The C-17 can carry three armored vehicles or 85 tons of food and cargo, land on a short, rugged airfield in less than 3,000 feet, and unload 2-1/2 times faster than any other airlifter. Since it can refuel in the air and at night, it can also go anywhere in the world. President Clinton has referred to it as "the world's best moving van."

In one week, during the most intense period of the US deployment for the NATO peacekeeping mission in Bosnia, 12 C-17s flew 142 missions carrying 685 passengers and 2,501 tons of supplies and cargo. From December 1995 to January, C-17s flew 29 percent of US missions and carried a third of the passengers and nearly half the cargo.

Even though it was built to support Soviet MIG jet fighters, the landing field at the Bosnian town of Tuzla, where the US military is based, is too narrow to accommodate conventional heavy transporters, such as the C-130.

The C-17 lands and unloads on the narrow ramps of this airfield with ease. Other heavy transporters could land in Tuzla, but could not unload without shutting down the airport. The C-17 carries four to five times the payload of the C-130 (the Lockheed-Martin plane most widely used by NATO allies).

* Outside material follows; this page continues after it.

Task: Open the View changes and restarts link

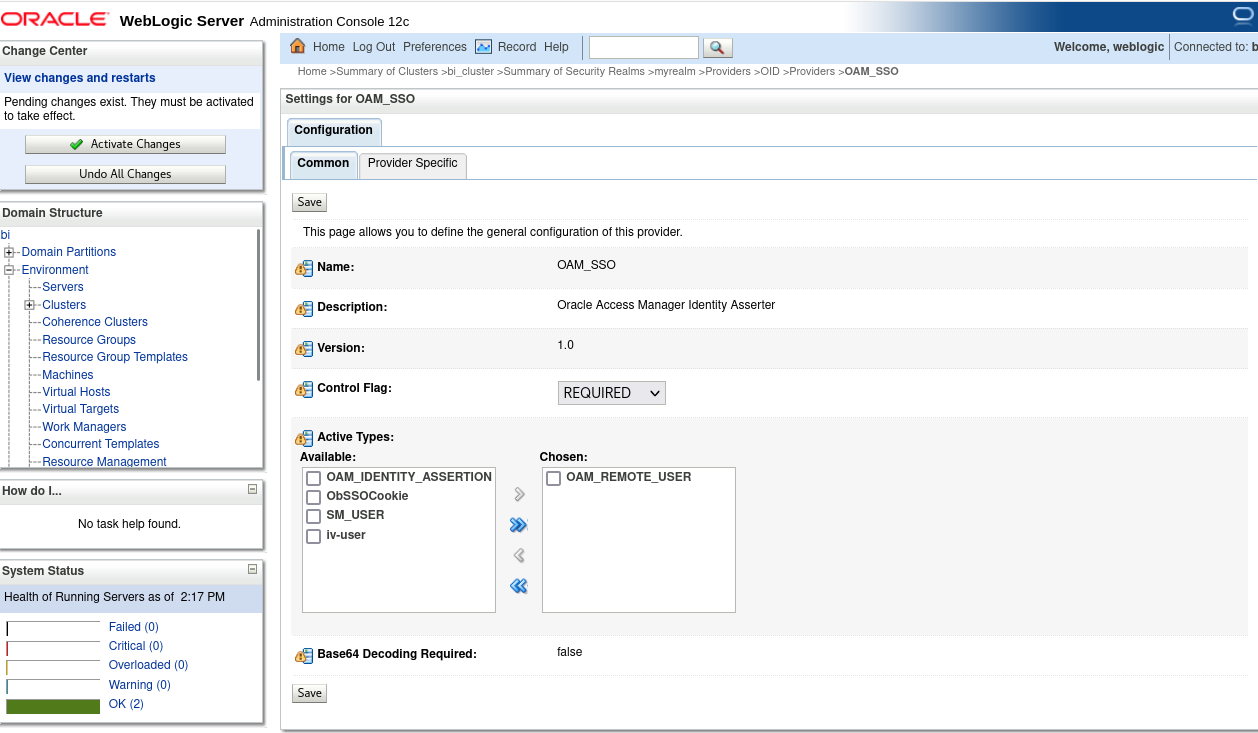Action: [x=80, y=78]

When floods bottled up 20,000 US troops and tanks on the wrong side of the Sava River, three C-17s rushed 25 pontoon bridge sections to Hungary to link into a temporary Army bridge.

THERE are other means to get men and equipment to a trouble spot, but they are slower and less reliable. During the Gulf war, when US airlift capacity was totally engaged in getting its own forces to the front, France leased commercial ferries to get heavy equipment to Saudi Arabia. France has also leased Ukrainian transport aircraft for deployments in Africa.

After the Gulf war, Europeans stepped up collaboration on a Future Large Aircraft (FLA) project to help bridge this gap, but France has dropped funding for the project out of its 1997 military budget.

"Without strategic airlift, you can take the word rapid out of the Joint Rapid Deployment Force [in Bosnia]. We cannot always rely on the United States for assistance or wait to hire an aircraft from someone. It is in an area we need to address and we need something like the C-17," said a senior British defense official cited in the weekly Defense News.

Since the Gulf war, Europeans have also signaled a strong interest in developing an independent source of military intelligence. French officials criticized the US for not releasing more intelligence information during that war, and have since launched a European consortium to bridge the gap.

Helios 1, the first European reconnaissance satellite system, is now on line, but is limited by an inability to see through clouds. The Helios 2 project could be jeopardized by German defense cuts, according to analysts. French officials insist they expect the Germans to fulfill commitments to this project.

But defense analysts say that the intelligence gap is not as critical as the airlift gap in carrying out a large-scale relief operation.

"For operations such as Rwanda, the US is not unwilling to share aerial reconnaissance," defense analyst Mitchell says. "But Western nations will always have a fairly limited airlift capacity. They don't have the manpower or finances to take on board a C-17 or [larger] C-5."